## WHAT THE TASK REQUIRES
Reprint the whole of the data exactly.

## PROVIDED MATERIAL
★ ★ ★ ★ ★ ★ ★

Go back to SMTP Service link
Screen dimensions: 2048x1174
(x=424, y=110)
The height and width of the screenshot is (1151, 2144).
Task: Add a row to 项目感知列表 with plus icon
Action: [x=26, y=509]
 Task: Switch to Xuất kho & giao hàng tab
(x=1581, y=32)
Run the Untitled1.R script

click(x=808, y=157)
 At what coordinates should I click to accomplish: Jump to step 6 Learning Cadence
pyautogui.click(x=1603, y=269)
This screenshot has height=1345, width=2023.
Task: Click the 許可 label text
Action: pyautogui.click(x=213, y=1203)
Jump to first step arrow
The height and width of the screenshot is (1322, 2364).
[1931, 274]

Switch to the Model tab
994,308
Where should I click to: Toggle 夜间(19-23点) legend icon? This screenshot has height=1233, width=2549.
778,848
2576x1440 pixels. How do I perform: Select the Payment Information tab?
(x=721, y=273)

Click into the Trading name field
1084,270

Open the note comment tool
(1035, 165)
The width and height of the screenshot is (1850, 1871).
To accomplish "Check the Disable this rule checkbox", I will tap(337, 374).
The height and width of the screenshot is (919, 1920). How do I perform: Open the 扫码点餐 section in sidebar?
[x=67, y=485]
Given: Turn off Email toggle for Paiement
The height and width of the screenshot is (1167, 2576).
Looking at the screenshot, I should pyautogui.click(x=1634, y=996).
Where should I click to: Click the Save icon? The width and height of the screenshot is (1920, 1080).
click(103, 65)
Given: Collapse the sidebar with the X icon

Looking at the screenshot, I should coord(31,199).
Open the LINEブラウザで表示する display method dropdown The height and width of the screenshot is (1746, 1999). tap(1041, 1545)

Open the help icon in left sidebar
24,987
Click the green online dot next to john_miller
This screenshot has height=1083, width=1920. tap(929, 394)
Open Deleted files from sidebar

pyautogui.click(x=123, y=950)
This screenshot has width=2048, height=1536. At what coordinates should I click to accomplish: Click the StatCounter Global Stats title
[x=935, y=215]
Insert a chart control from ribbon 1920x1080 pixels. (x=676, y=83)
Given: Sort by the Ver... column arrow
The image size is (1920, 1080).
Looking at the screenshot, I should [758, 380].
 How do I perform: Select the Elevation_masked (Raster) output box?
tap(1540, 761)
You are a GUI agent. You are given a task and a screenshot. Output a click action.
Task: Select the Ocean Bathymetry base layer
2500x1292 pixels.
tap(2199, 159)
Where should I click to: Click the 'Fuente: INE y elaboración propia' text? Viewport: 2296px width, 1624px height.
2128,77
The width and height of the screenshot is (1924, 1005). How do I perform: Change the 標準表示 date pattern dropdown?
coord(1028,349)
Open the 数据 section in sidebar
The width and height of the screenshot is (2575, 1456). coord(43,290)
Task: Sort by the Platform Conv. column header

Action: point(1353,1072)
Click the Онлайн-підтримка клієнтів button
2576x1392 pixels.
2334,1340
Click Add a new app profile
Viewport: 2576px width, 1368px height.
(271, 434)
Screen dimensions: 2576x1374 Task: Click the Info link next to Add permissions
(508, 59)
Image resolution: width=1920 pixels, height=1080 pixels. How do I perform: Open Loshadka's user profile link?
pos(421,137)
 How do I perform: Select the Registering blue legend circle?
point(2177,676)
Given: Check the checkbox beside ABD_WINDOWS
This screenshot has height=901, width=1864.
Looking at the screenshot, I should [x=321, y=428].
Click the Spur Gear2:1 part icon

★ ★ ★ ★ ★ ★ ★

## TASK RESULT
Go back to SMTP Service link
Screen dimensions: 2048x1174
(x=424, y=110)
The height and width of the screenshot is (1151, 2144).
Task: Add a row to 项目感知列表 with plus icon
Action: [x=26, y=509]
 Task: Switch to Xuất kho & giao hàng tab
(x=1581, y=32)
Run the Untitled1.R script

click(x=808, y=157)
 At what coordinates should I click to accomplish: Jump to step 6 Learning Cadence
pyautogui.click(x=1603, y=269)
This screenshot has height=1345, width=2023.
Task: Click the 許可 label text
Action: pyautogui.click(x=213, y=1203)
Jump to first step arrow
The height and width of the screenshot is (1322, 2364).
[1931, 274]

Switch to the Model tab
994,308
Where should I click to: Toggle 夜间(19-23点) legend icon? This screenshot has height=1233, width=2549.
778,848
2576x1440 pixels. How do I perform: Select the Payment Information tab?
(x=721, y=273)

Click into the Trading name field
1084,270

Open the note comment tool
(1035, 165)
The width and height of the screenshot is (1850, 1871).
To accomplish "Check the Disable this rule checkbox", I will tap(337, 374).
The height and width of the screenshot is (919, 1920). How do I perform: Open the 扫码点餐 section in sidebar?
[x=67, y=485]
Given: Turn off Email toggle for Paiement
The height and width of the screenshot is (1167, 2576).
Looking at the screenshot, I should pyautogui.click(x=1634, y=996).
Where should I click to: Click the Save icon? The width and height of the screenshot is (1920, 1080).
click(103, 65)
Given: Collapse the sidebar with the X icon

Looking at the screenshot, I should coord(31,199).
Open the LINEブラウザで表示する display method dropdown The height and width of the screenshot is (1746, 1999). tap(1041, 1545)

Open the help icon in left sidebar
24,987
Click the green online dot next to john_miller
This screenshot has height=1083, width=1920. tap(929, 394)
Open Deleted files from sidebar

pyautogui.click(x=123, y=950)
This screenshot has width=2048, height=1536. At what coordinates should I click to accomplish: Click the StatCounter Global Stats title
[x=935, y=215]
Insert a chart control from ribbon 1920x1080 pixels. (x=676, y=83)
Given: Sort by the Ver... column arrow
The image size is (1920, 1080).
Looking at the screenshot, I should [758, 380].
 How do I perform: Select the Elevation_masked (Raster) output box?
tap(1540, 761)
You are a GUI agent. You are given a task and a screenshot. Output a click action.
Task: Select the Ocean Bathymetry base layer
2500x1292 pixels.
tap(2199, 159)
Where should I click to: Click the 'Fuente: INE y elaboración propia' text? Viewport: 2296px width, 1624px height.
2128,77
The width and height of the screenshot is (1924, 1005). How do I perform: Change the 標準表示 date pattern dropdown?
coord(1028,349)
Open the 数据 section in sidebar
The width and height of the screenshot is (2575, 1456). coord(43,290)
Task: Sort by the Platform Conv. column header

Action: point(1353,1072)
Click the Онлайн-підтримка клієнтів button
2576x1392 pixels.
2334,1340
Click Add a new app profile
Viewport: 2576px width, 1368px height.
(271, 434)
Screen dimensions: 2576x1374 Task: Click the Info link next to Add permissions
(508, 59)
Image resolution: width=1920 pixels, height=1080 pixels. How do I perform: Open Loshadka's user profile link?
pos(421,137)
 How do I perform: Select the Registering blue legend circle?
point(2177,676)
Given: Check the checkbox beside ABD_WINDOWS
This screenshot has height=901, width=1864.
Looking at the screenshot, I should [x=321, y=428].
Click the Spur Gear2:1 part icon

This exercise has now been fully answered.